If you run a product-led newsletter, a personal brand, a course business, or a founder media machine, ConvertKit feels closer to the job. If you run a broader SMB marketing operation with lots of campaign formatting and traditional email blasts, Mailchimp makes more sense. If you are thinking about alternatives entirely, Beehiiv and Substack are worth a look for pure newsletter plays.
When to choose ConvertKit
- Your newsletter is a core growth channel, not just a side project.
- You care about tags, sequences, and audience logic more than glossy templates.
- You want a product that stays relatively simple while you grow.
- You sell digital products and want commerce built into your email tool.
- You are comfortable paying more for a cleaner creator workflow.
- You want the Creator Network for organic list growth.
When to choose Mailchimp
- You want a broader marketing suite that covers email, social, and more.
- Templates and campaign design matter a lot to your brand.
- Your team looks more like a traditional marketing org than a creator business.
- You need deep native integrations with ecommerce or CRM platforms.
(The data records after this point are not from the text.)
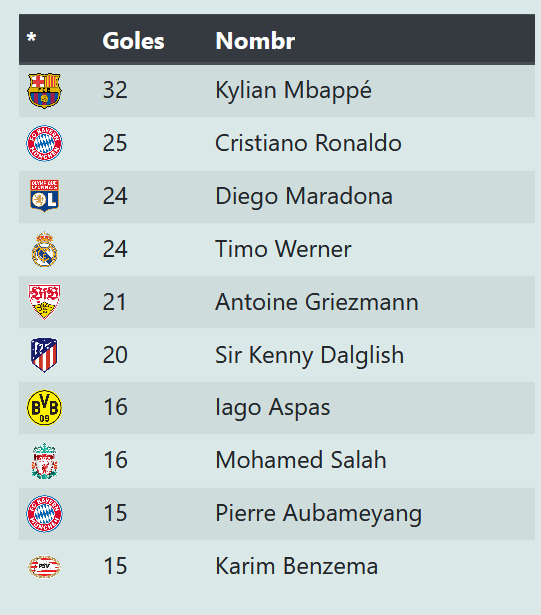Click the Mohamed Salah name
Viewport: 541px width, 615px height.
coord(301,460)
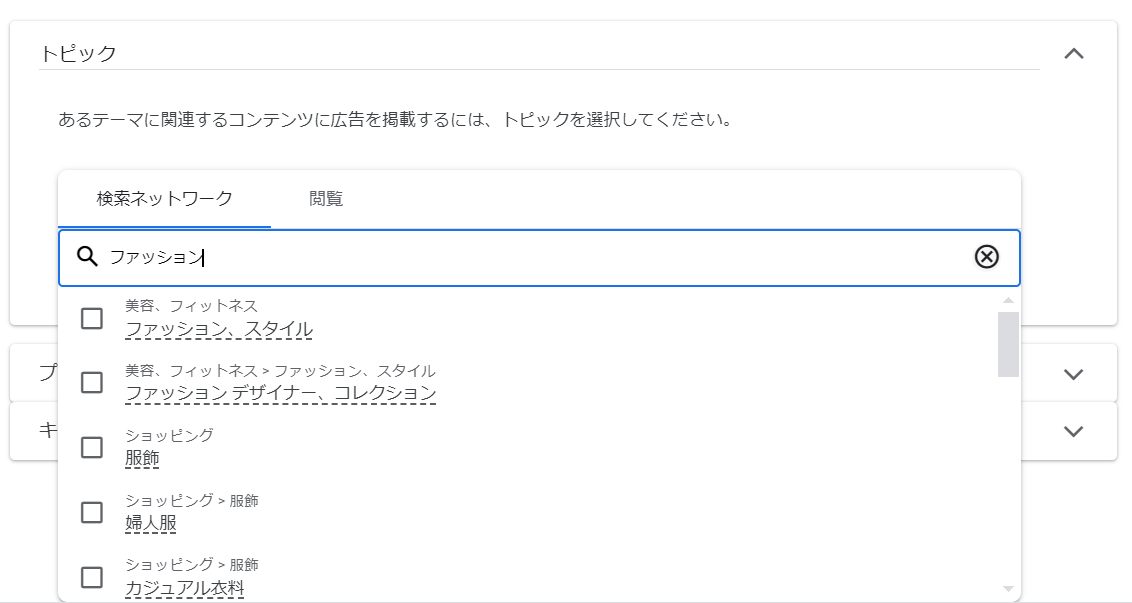Image resolution: width=1132 pixels, height=603 pixels.
Task: Check the カジュアル衣料 checkbox
Action: pyautogui.click(x=92, y=578)
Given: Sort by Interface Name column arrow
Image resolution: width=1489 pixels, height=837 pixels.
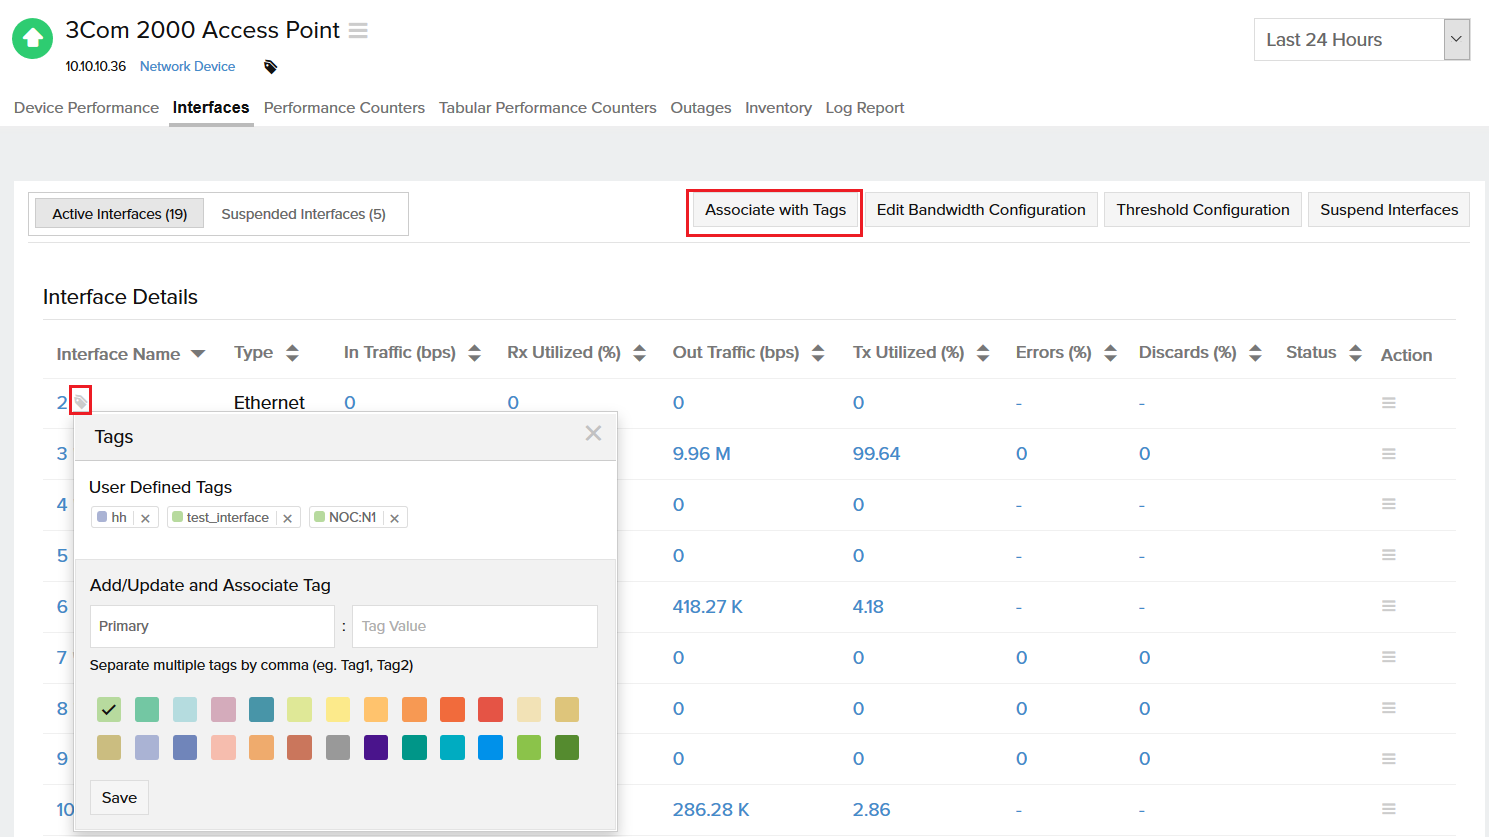Looking at the screenshot, I should click(198, 354).
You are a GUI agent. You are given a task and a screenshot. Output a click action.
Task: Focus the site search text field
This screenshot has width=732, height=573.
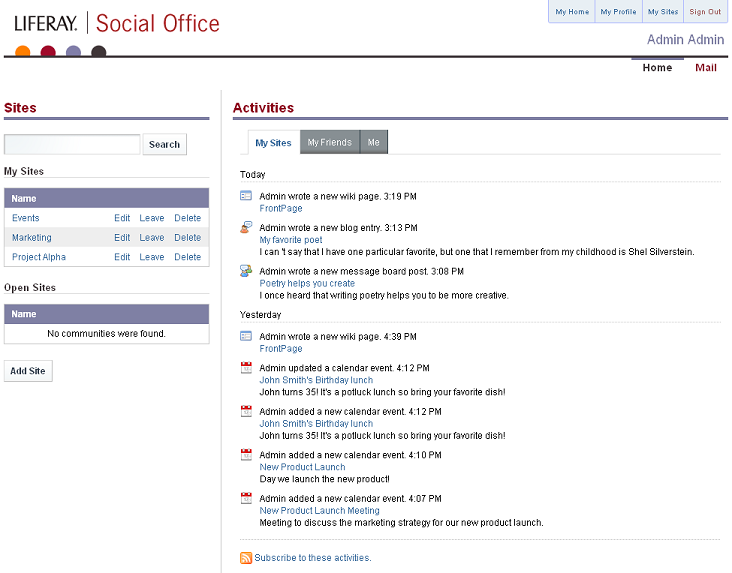point(72,144)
- You want familiarity over focus.
- You are running multiple audiences or client accounts.
Final verdict
ConvertKit is better for creators and founder-led brands. Mailchimp is better for generalized small-business marketing.
If we were building a founder newsletter from scratch today, we would take ConvertKit despite the pricing curve. The subscriber model is fairer, the automation builder is more readable, the commerce features keep things simple, and the product is just closer to how modern audience businesses actually operate. Mailchimp is the right call when you need breadth, but most founders need depth in the one channel that matters most.
Related reviews
Related alternatives
FAQ
Is ConvertKit better than Mailchimp for creators?+
Usually yes. The product is more clearly shaped around subscribers, sequences, and creator-style launches.
Why do some businesses still choose Mailchimp?+
Because Mailchimp is broad, familiar, and works for more traditional marketing teams that care about templates, campaigns, and commerce integrations.
Which one gets expensive faster?+
Both can, but ConvertKit's subscriber-based growth curve becomes very noticeable once your list starts working.